Für TUI-Chef Marek Andryszak ist die Planbarkeit für die Kunden der wichtigste Punkt, also unter welchen Bedingungen sie für eine Urlaubsreise ausreisen und mit welchen Restriktionen sie ihre Ziele erreichen können. Die TUI setze große Hoffnungen auf die Verbindung von Impfen und Testen, womit die Inzidenzrate unter Reisenden niedrig gehalten werde. Mit sechs Milliarden Produkten, der Summe aus allen Buchungsoptionen, sei man auf Individualität und kurzfristige Reiseentscheidungen vorbereitet. Damit sei die TUI gut aufgestellt, auch wenn es wenig langfristige Buchungen gebe. Dr. Dieter Nirschl ergänzt, auch für die Angebotsseite sei Planungssicherheit essenziell, speziell für kleinere Veranstalter, die in der Krise weniger gestützt würden.
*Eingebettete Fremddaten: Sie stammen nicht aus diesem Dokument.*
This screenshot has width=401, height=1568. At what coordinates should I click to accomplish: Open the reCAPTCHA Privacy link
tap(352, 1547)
Bleibt der Trend zu Camping und anderen “sanften” Urlaubsformen?

Dr. Dieter Nirschl bejaht die Tendenz zum Camping und hält Engpässe bei den Stellplatzkapazitäten für möglich. Auf deutschen Plätzen seien die Hygienekonzepte, etwa kontaktloser Check-in, recht gut. Der Campingtrend entspreche der Entwicklung hin zu individuellem Reisen und dem Rückgang beim klassischen Badeurlaub. Thomas Bareiß sieht ebenfalls Potenzial für alternative Reiseformen, wie etwa Hausboot-, Rad- und Kanureisen. In diesen Sparten seien die Angebotskapazitäten jedoch nicht unbegrenzt erweiterbar. Auch Markus Tressel bestätigt die Perspektiven für Pauschalangebote, bei denen kontaktarmes Reisen möglich sei, etwa Urlaub in der Ferienwohnung oder auf dem Hausboot.
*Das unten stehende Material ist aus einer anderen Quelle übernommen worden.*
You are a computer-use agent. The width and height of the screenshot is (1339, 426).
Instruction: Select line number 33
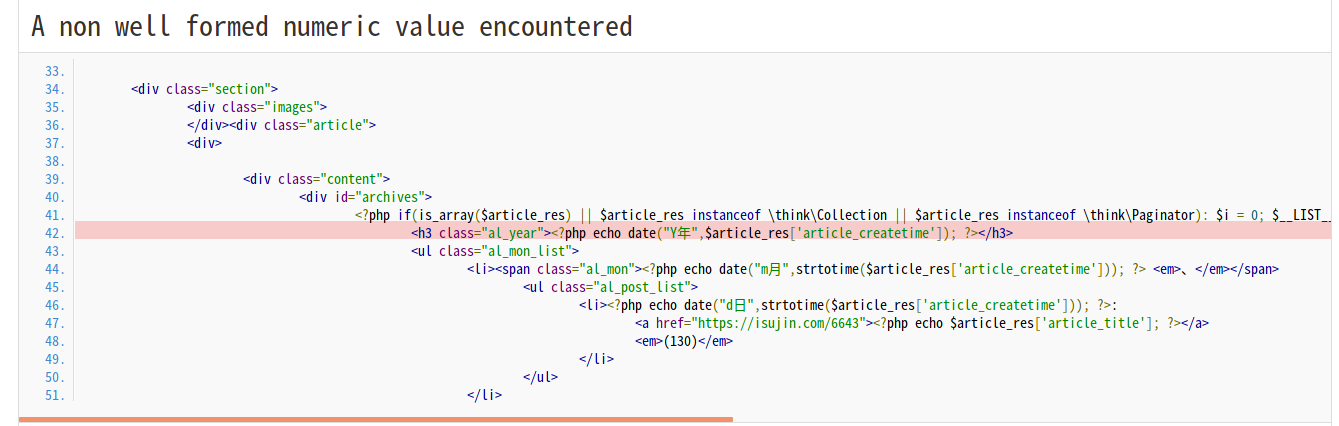click(55, 71)
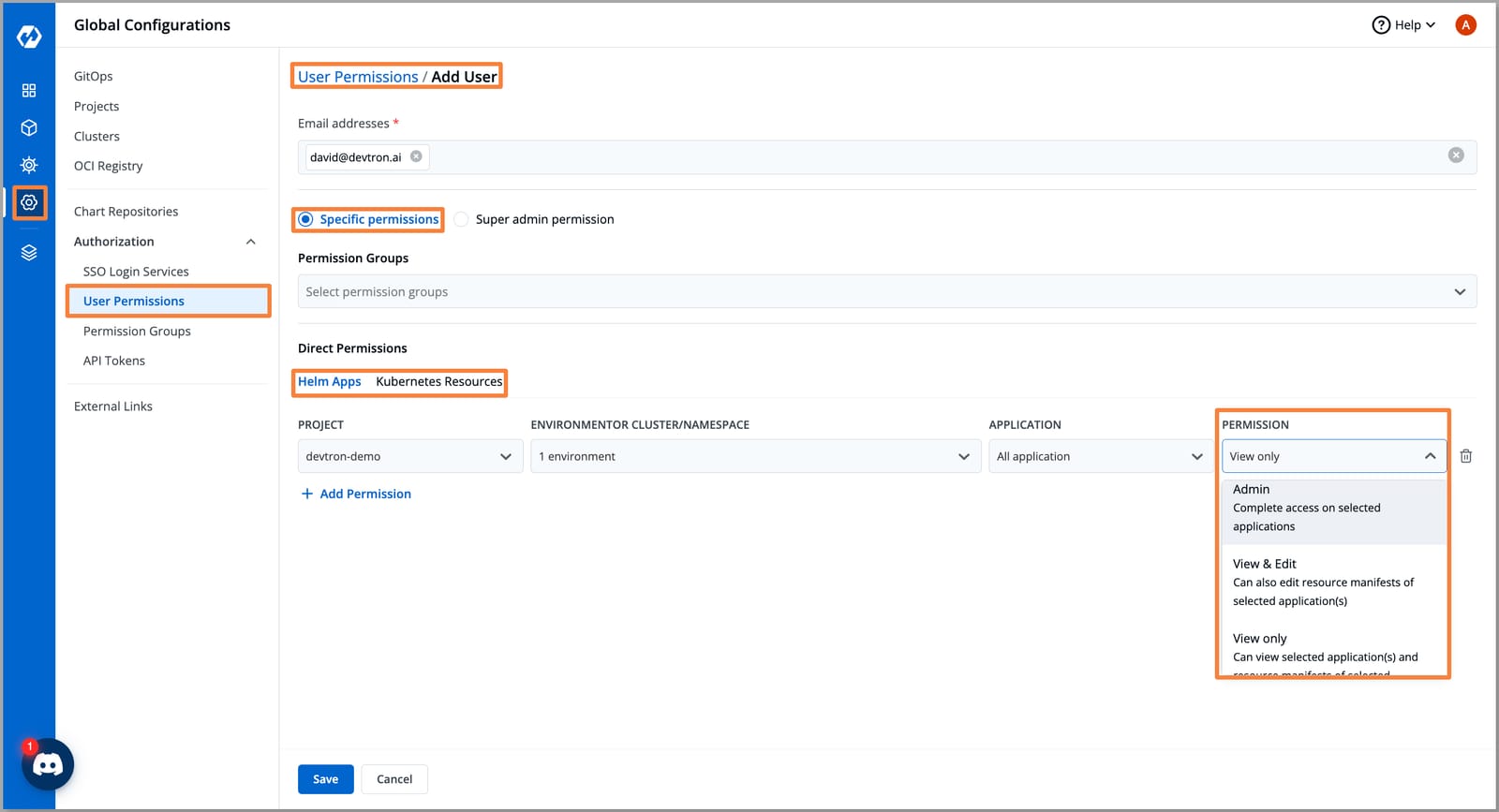The height and width of the screenshot is (812, 1499).
Task: Select Super admin permission radio button
Action: (462, 219)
Darf es Privilegien für Geimpfte geben?

Dazu herrscht unter den Diskussionsteilnehmern einhellige Ablehnung – man dürfe Menschen, die noch keine Chance hatten, sich impfen zu lassen, nicht vom Reisen ausschließen. Solange könne ein Eintrag im Impfpass nicht zur Voraussetzung für eine Buchung werden.
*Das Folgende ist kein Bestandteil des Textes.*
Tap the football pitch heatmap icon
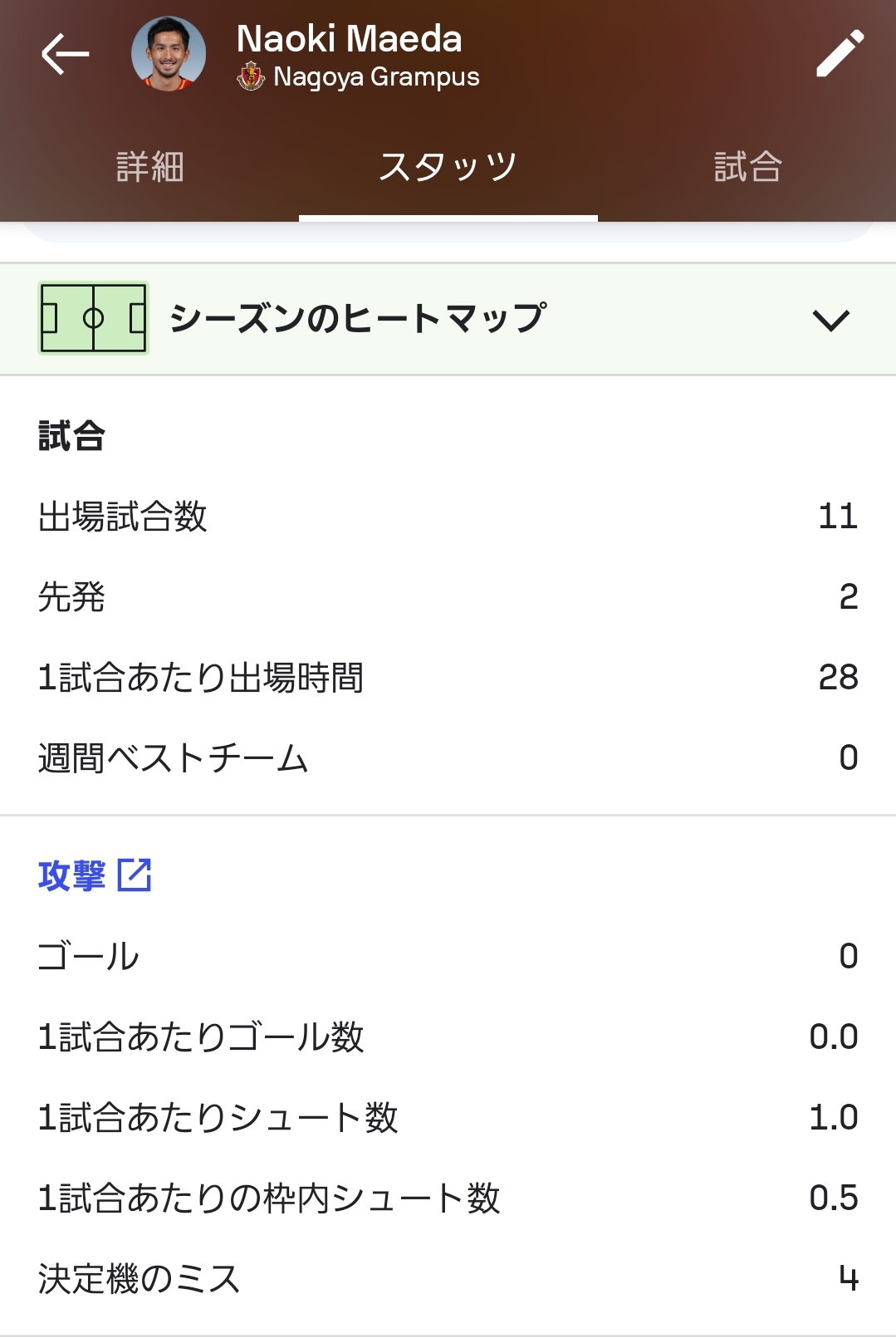Image resolution: width=896 pixels, height=1338 pixels. coord(93,318)
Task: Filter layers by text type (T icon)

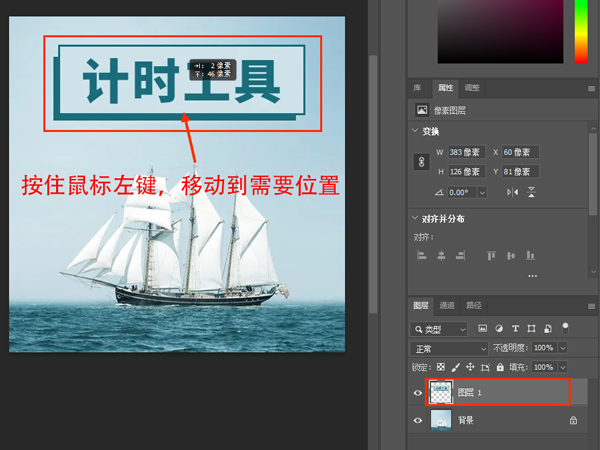Action: (x=514, y=328)
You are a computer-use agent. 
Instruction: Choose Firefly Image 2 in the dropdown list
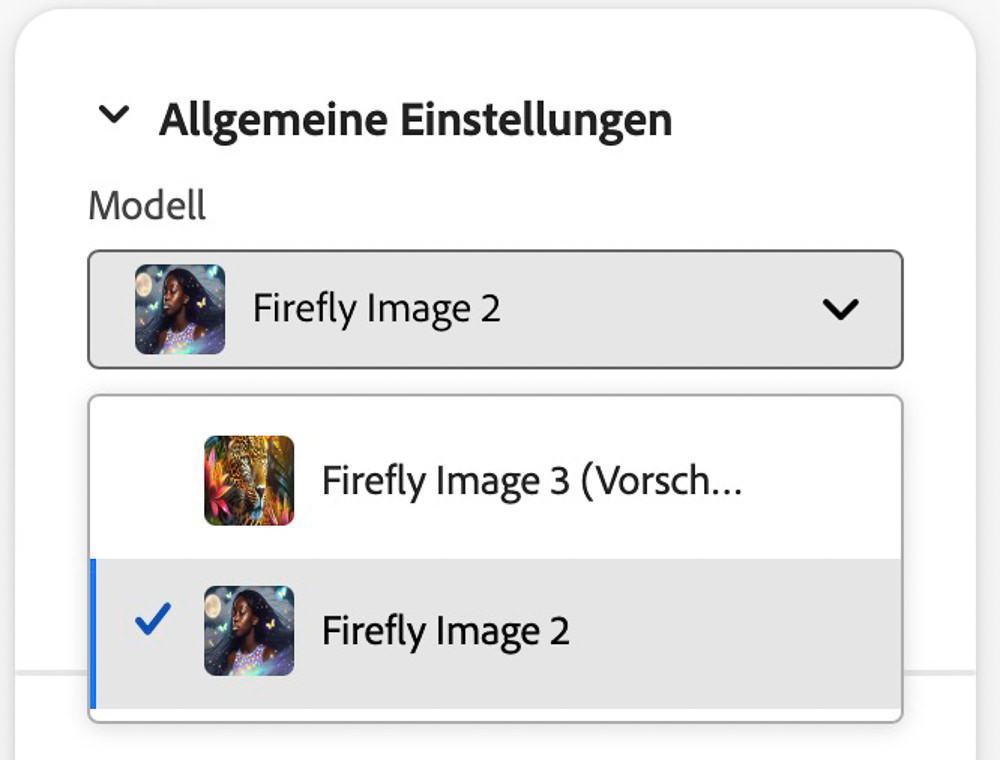pyautogui.click(x=496, y=633)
Soll die Unterstützung der Branche an Bedingungen geknüpft werden?

Förderungen von der Nachhaltigkeit der Angebote abhängig zu machen, sei eine mittel- bis langfristige Option, also beim “Wiederaufbau” der Branche, meint Markus Tressel. In der aktuellen Phase der Nothilfe gehe es primär um den Erhalt von Arbeitsplätzen. Marek Andryszak merkt an, die TUI engagiere sich durch ihr Einwirken auf Vertragshotels und die Flottenerneuerung bei Flugzeugen bereits stark in der Nachhaltigkeit.

Liegen in der Krise auch Chancen?

Für Thomas Bareiß hat 2020 der Deutschland-Tourismus profitiert, besonders in den Kerngebieten. Aber auch für andere Regionen ergäben sich Chancen, zum Beispiel für die Schwäbische Alb oder den Schwarzwald, der mehr Gäste aus Bayern registrierte. Gute Perspektiven sieht Bareiß zudem im Städtetourismus, wo deutsche Ziele zu den europäischen Spitzendestinationen zählten. Auch der Geschäftsreisetourismus habe eine Zukunft, weil er den persönlichen Austausch unter den Teilnehmern ermögliche.